In a little while Abdul Achmet, with a eunuch, came in, at whose entrance Suleima drew back behind the other women and wrapped her bernouse round her. He wore a face of woe, and behind they could hear the voice of the stout lady, who found the stairs a little trying. She entered the room with a shining, smiling face, and sat down puffing on a sofa.
"And when I've got my breath again," she said, volubly, as if still in the middle of a sentence, "I'll tell you who I am, and what I am going to do, and what you are going to do. A hot morning it is, and there's no denying it, and though I've seen many pretty faces in my day, sir, I can't remember that I ever set eyes on anything so nice as your little lot. And what may your name be, my dear?" she said, turning to Suleima, who shrank from her without knowing why; "but whatever your name is, it was a fine day for your kind master when he first set eyes on you."
She looked at Suleima more closely, and waiting till Achmet and the eunuch had left the room: "Poor lamb! and so young, too," she said, kindly enough; "and now I've got my breath a bit, I'll tell you my business. I'm a Greek by birth, though you can hear I talk Turkish like the Sultan himself, and as for my name, why, it's Penelope."
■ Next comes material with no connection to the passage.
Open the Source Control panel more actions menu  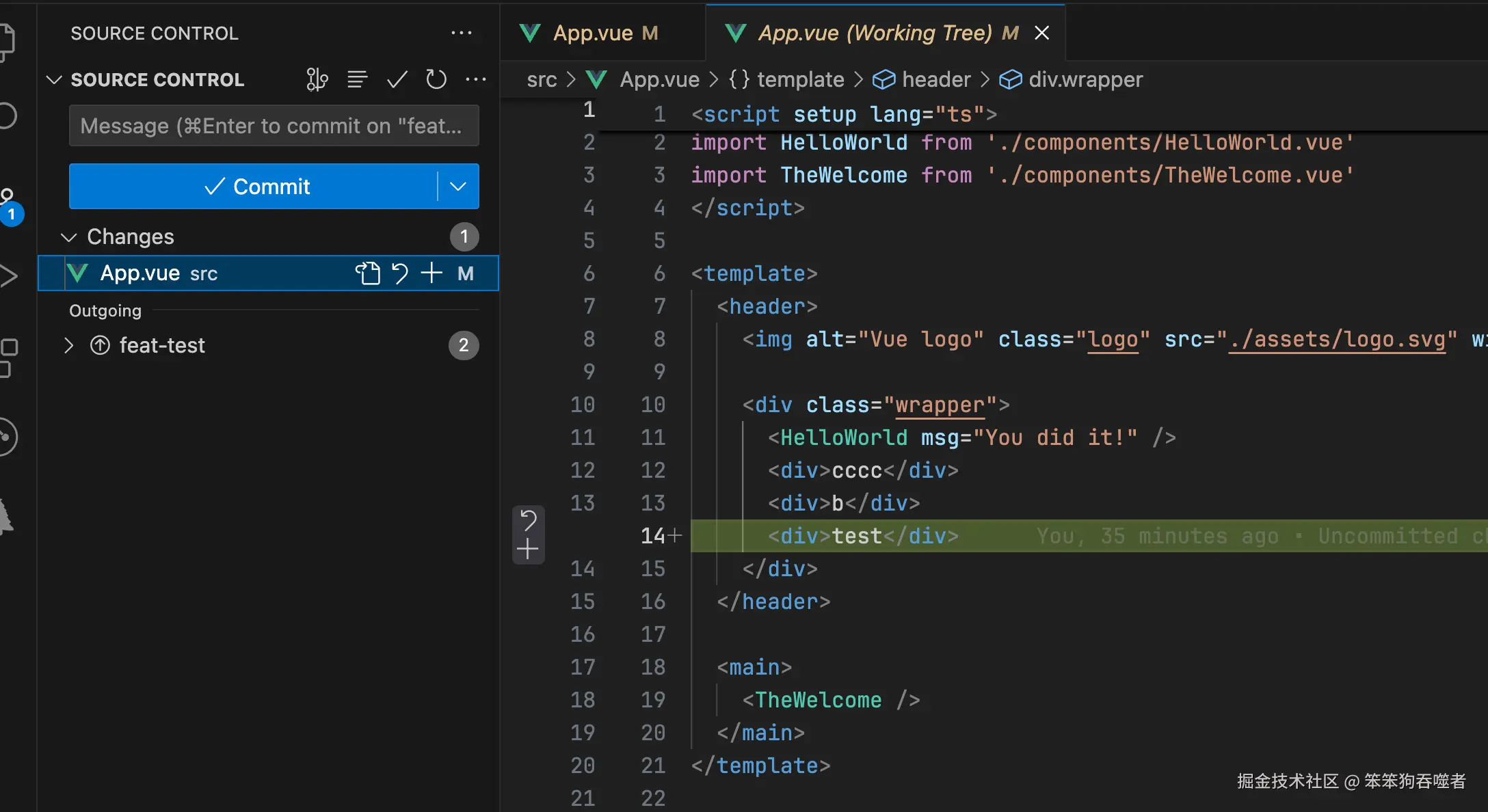coord(462,33)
Suleima suddenly burst into a helpless fit of laughter at this funny old woman, though she was not funny at all, she thought, but simply a fat, disgusting old hag. Penelope stopped short at this unseemly interruption, and for a moment seemed disposed to resent it; but some womanly feeling came to her aid, and she pulled a great bottle of some strong-smelling stuff out of her pocket and applied it to Suleima's nose as she sat rocking herself backward and forward with peals of laughter.